Tous ces officiers se font remarquer par leur discrétion impénétrable et la courtoise habileté avec laquelle ils éludent les demandes de renseignements. Je me rappellerai longtemps le remarquable phénomène d’amnésie dont fut victime un des convives, ancien élève de l’École navale française, qui se trouvait à côté de moi à table. Il me racontait avec les plus minutieux détails la vie qu’il menait il y a quinze ans sur le Borda, mais avait complètement perdu le souvenir de ce qui s’était passé à la première attaque de Port-Arthur, où il s’était distingué. Jetant un regard furtif autour de lui, il me glissa dans l’oreille : « Je suis sûr d’avoir touché le Bayan deux fois. » Il répéta : « Deux fois, » puis se tut, comme honteux de ce qu’il venait d’avouer.

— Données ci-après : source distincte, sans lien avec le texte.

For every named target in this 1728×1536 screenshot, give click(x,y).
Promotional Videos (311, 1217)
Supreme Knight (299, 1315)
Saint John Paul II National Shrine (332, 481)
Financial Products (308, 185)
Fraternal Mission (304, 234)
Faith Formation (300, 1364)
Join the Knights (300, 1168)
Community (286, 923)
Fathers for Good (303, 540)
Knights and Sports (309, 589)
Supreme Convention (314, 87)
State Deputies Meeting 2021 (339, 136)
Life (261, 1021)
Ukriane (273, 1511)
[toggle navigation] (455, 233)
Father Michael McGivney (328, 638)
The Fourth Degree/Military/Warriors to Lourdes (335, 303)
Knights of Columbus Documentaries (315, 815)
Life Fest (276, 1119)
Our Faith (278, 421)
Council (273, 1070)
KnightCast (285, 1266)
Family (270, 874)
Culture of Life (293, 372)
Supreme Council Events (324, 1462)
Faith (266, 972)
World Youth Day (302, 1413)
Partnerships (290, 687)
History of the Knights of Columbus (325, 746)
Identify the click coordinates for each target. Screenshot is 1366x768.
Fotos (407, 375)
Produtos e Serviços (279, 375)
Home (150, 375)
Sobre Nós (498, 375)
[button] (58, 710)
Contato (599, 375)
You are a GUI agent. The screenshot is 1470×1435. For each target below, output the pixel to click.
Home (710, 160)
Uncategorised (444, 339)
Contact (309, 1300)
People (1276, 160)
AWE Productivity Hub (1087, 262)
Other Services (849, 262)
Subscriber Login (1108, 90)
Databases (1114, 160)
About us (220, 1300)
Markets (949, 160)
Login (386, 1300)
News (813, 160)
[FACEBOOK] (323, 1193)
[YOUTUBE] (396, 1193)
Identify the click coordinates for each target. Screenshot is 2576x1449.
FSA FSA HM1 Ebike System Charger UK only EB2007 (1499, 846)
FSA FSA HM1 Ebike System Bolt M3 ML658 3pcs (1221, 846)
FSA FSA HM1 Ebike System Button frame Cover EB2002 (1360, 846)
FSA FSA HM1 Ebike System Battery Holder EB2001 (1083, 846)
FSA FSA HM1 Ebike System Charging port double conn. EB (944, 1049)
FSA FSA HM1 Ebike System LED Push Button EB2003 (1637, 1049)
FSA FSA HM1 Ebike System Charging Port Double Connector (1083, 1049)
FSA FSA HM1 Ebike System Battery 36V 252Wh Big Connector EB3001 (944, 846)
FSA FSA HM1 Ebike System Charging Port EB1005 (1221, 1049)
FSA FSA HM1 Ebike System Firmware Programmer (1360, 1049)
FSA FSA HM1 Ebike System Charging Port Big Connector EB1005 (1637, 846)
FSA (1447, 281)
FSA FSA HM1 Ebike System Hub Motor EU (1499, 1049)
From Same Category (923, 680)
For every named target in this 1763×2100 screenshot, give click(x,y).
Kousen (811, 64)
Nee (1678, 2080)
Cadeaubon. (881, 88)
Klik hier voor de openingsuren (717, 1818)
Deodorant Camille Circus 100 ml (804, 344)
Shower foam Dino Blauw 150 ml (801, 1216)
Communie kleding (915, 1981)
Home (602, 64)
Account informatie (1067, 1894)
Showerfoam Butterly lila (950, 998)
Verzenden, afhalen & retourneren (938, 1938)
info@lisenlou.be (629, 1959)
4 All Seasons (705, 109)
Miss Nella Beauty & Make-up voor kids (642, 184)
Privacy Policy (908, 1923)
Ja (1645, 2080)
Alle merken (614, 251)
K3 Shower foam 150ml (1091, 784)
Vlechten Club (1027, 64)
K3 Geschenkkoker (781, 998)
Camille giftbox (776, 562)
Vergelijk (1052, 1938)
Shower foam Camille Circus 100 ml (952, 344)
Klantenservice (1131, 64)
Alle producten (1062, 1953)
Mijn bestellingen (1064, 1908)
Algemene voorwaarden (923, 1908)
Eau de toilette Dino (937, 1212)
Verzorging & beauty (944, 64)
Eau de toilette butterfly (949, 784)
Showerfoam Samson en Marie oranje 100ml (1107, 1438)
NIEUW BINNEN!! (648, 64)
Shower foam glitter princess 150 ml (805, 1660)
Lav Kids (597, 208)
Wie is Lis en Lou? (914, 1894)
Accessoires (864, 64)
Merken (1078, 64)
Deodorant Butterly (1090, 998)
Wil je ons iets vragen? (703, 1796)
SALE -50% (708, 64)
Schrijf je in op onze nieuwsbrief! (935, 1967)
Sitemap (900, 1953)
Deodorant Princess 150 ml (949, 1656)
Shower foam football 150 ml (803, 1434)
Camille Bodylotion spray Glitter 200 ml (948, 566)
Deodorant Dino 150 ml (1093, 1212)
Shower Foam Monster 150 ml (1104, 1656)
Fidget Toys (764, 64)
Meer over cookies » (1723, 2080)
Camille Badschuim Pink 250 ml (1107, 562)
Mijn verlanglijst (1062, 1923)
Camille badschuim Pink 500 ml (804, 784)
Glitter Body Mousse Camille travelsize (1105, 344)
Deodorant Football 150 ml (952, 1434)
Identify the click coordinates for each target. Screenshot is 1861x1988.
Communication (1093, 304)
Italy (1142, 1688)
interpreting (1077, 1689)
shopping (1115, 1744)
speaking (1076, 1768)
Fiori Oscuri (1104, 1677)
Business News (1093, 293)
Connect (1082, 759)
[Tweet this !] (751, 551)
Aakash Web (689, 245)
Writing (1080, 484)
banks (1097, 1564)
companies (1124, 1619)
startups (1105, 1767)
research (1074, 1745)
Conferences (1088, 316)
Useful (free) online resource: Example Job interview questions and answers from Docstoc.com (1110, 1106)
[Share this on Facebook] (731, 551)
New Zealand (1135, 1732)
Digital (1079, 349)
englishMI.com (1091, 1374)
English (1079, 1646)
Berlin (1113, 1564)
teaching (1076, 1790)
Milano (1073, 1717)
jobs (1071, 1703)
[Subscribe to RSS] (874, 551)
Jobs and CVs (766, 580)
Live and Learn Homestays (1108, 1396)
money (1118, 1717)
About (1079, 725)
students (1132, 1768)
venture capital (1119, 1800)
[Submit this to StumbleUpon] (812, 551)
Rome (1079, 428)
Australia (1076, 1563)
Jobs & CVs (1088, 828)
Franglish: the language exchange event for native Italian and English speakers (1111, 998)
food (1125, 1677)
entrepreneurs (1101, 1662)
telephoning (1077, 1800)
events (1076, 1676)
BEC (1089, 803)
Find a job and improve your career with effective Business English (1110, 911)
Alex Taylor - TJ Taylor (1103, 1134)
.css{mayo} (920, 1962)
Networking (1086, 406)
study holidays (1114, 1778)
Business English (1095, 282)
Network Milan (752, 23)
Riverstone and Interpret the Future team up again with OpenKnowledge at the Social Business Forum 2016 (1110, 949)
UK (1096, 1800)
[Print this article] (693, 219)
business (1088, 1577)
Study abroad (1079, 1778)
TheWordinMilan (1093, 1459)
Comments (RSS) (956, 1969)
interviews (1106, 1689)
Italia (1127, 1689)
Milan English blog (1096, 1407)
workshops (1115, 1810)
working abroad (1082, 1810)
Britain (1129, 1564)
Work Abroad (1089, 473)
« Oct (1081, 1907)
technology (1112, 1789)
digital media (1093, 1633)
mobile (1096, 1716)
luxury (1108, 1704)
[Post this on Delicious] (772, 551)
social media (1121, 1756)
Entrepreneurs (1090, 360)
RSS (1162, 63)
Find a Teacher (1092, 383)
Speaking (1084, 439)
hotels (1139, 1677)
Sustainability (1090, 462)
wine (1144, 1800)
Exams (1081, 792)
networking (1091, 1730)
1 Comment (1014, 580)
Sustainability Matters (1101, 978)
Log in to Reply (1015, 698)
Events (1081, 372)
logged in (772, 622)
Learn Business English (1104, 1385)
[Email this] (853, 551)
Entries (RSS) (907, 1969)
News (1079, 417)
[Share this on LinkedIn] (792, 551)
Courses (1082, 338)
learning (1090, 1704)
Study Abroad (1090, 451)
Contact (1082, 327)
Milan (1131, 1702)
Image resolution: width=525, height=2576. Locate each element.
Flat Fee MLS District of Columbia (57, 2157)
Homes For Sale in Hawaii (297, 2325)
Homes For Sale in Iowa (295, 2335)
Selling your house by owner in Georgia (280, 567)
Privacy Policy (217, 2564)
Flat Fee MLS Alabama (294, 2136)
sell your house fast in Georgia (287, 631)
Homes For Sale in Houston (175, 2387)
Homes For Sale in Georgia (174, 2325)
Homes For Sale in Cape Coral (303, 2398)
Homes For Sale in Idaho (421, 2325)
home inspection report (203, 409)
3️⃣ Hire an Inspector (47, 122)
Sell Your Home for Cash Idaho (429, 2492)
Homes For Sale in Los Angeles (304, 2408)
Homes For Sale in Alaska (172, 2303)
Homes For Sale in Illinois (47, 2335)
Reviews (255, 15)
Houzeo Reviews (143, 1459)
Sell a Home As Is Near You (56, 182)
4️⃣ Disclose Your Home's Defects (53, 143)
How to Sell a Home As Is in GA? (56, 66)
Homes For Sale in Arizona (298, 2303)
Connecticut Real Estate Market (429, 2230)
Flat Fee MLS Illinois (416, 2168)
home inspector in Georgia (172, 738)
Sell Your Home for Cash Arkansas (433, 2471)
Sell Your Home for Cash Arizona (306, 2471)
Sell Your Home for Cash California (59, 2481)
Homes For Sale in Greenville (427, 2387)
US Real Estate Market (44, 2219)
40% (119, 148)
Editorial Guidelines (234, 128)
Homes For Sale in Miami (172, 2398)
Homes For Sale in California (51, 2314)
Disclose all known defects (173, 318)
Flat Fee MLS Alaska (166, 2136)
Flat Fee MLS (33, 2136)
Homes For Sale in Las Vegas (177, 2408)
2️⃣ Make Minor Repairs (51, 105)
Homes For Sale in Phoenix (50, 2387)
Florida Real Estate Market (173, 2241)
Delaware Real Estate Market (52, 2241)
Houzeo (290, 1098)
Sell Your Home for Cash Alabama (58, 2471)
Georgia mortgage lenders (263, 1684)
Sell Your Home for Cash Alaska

Le lendemain, une heure avant le moment fixé pour le départ, nous nous retrouvons tous à bord. Il y règne un grand désordre ; le bruit d’une nouvelle attaque de l’escadre russe circule ; on parle de nous envoyer à Nagasaki attendre la fin du danger. Personne ne croit à ces rumeurs, même pas, je crois, ceux qui les ont répandues et qui en profitent pour refuser catégoriquement de nous renseigner sur notre destination.